XL-Z711は1988年4月に発売されたCDプレーヤーです。

前モデルのXL-Z701はシールドボックス構造、Vサーボ、ISフローティング、ソリッドベースなど、Victorの独自技術の集大成というべきモデルでしたが、総合的にはライバル機より見劣りするモデルでした。そこでVictorはいさぎよく、これらの独自技術をあっさりと捨て、新たに開発したのがXL-Z711です。

XL-Z711ではシャーシ、メカ、電源、オーディオ回路などを全て新しく開発し、さらに秘密兵器ともいうべき「K2インターフェース」を搭載しました。

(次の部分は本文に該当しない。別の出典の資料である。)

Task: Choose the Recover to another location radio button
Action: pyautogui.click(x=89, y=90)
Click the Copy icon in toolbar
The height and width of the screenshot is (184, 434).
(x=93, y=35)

K2インターフェースは、サーボ回路などのデジタル回路で発生する、ジッターやリップルなどのデジタルノイズを除去するために考案された仕組みで、現在では「デジタル・アイソレーション」と呼ばれるものです。
現在のSACDプレーヤーも、USB・DACの搭載によりデジタル・アイソレーションを導入していますが、これは昔ながらの光伝送が主体。1980年代は光伝送のパーツは高価でしたが、現在では安価で作れる回路です。

K2インターフェースは光伝送よりも、ずっと複雑で優れた回路です。もともとはビクターとビクター音楽産業(現・ビクターエンタテインメント)が、録音スタジオ用のシステムとして共同で開発したもので、プロ用のシステムのためノイズ除去の効果が高いのが特徴です。
ちなみに「K2」は開発者の桑岡俊治・金井実両氏の頭文字から取られれたものです。

18bitのD/Aコンバーターはダイナミック・フローティング型では無く、16bitDAC(バーブラウン PCM56P)と2bitのディスクリートDACを組み合わせたもので、音質の良い電流出力を使用して合成することで、フルタイムの18bitDACとしています。

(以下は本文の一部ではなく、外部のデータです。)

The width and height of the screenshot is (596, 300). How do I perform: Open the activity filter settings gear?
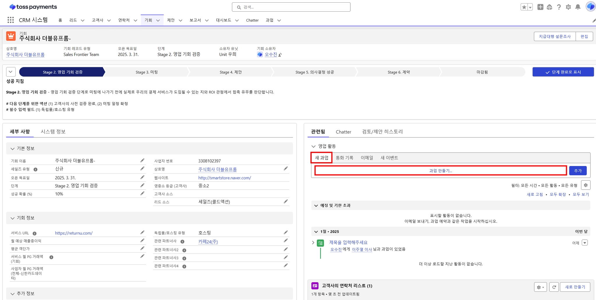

シャーシはWシャーシ構造を採用。鋼板の下に鉄と樹脂による複合素材を取り付けたもので、樹脂の部分に格子状の不均等パターンを設け、振動を分散・吸収しています。天板は厚さ3mmの重量級のものを使用しています。


前作のXL-Z701は「音」よりも「技術」に走ってしまったモデルですが、XL-Z711ではK2インターフェイス以外は、斬新なものは見あたりません。原点である「音質」の追求に戻ったモデルだと思います。
K2インターフェイスで音質劣化の原因となるノイズを解消。強力なシャーシでプレーヤー全体の振動を抑える。電源の強化や高品質のパーツの投入でオーディオ回路の音質を劣化させない。などポリシーが製品のキチンと反映されたプレーヤーだと思います。



(音質について)
XL-Z701とは全く違うレベルの音で、情感があり臨場感も素晴らしいです。K2インターフェイスの効き目なのか音の透明度が高く、解像度もキチンと出ており、18bitDACであることを忘れてしまいそうてす。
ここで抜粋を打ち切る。